By Ryan Powers
Snow melts, soil unfreezes and temperatures rise with the frogs and lizards of Athens, yet one may be hard-pressed to find them.
The talk was entitled, “Endangered Species of Amphibians: Why Their Survival is Vital to Our Health.”
Among the endangered species is one of Moody’s favorites, the American spadefoot toad.
“Our mascot shouldn’t be a bobcat,” Moody said. “It should be the spadefoot toad.”
Perhaps it should be, considering that the first American spadefoot toad to be recorded in a science journal was found in Athens, Ohio, in 1943, according to Moody.
The American spadefoot toad population in Athens is now extirpated, meaning there are none living naturally in the Athenian outdoors. Moody said there was originally a large population of them where the East State Street shopping mall is.
Moody told the story of how the Ohio Department of Natural Resources (ODNR) asked him to find more populations of the American spadefoot toad in 1986. At that point, there had not been a recorded sighting of one in years.
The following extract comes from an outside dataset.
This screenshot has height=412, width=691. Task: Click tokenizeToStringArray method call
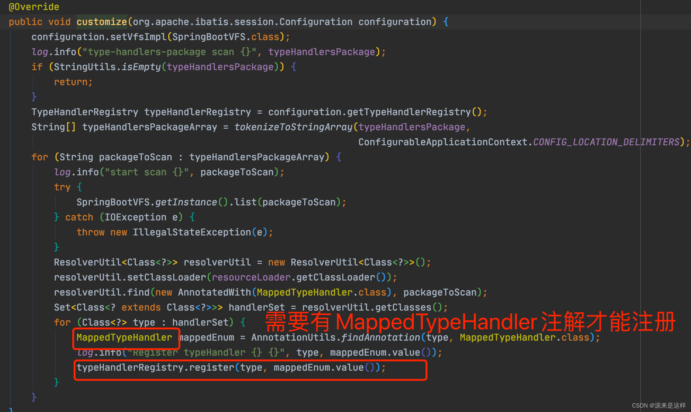(294, 127)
Although Moody was successful, finding his first population in Belpre, Ohio, he said he is still concerned about their future. American spadefoot toad populations are still small in number, according to Moody.
The reasons for their decline is what concerns Moody. He cited herbicides such as Atrazine, which has been attributed to hormonal problems in animals.
Moody said that problems in humans, such as the upward trend of fertility problems, cancer, diabetes, autism, ADHD and others show a strong correlation with increased use of herbicides.
“It’s been experimentally shown in the laboratory that things like frogs and fish are showing the same reproductive problems and hormonal problems when treated and made to live in the water with the same levels of herbicides,” Moody said. “So because humans, frogs and fish have the same biological processes, it stands to reason that it’s probably causing the same problems in humans.”
However, until it is concretely proven that herbicides have the same effects on humans, the relationship between their increased use and hormonal problems remain strictly a correlation.
Regardless, since the effects of herbicides on frogs and lizards are known, Moody called for action, stating that consumers should vote with their wallets.
“If everybody switched to raising their own food or buying all organic, that would go a tremendous way to protecting amphibians, fish, reptiles as well as people,” Moody said.
Connor Hall, an OU sophomore and biology student, said he believes buying organic is a good way to protect the ecosystem. In fact, he would like to buy organic, but he believes he is constricted due to his underclassmen status.
“As a college student, it’s a little bit hard because there’s the dining hall options,” Hall said. “After I get out of the dorms, I’d like to get onto a better-for-the-environment diet.”
When asked if he thought the dining halls have a responsibility to buy organic, Hall said, “As a business decision, probably not. They’re trying to make money, and organic foods typically aren’t so cheap. I feel morally they should be held accountable, but that’s not necessarily what’s representative of what’s going to happen.”
Moody responded to this belief, emphasizing the efforts of Ohio University’s Culinary Services to buy local food.
“Actually, food services has been making a lot of shift to local foods,” Moody said. “Athens County has a lot of organic farms and gardens that raise a lot of produce. They supply not only local restaurants, but a lot of restaurants in Columbus rely on the growers in the Athens area. So the buyers for the food services do get a lot of organic food, or food that’s minimally treated with herbicides right here.”
Buying organic foods is one way to preserve the environment. However, Aline Rocha, a first year biology student from Brazil, hopes to learn other ways.
“I’d like to bring this subject to my country,” Rocha said. “For example, ways to preserve endangered species — I’d like to learn new ways here.”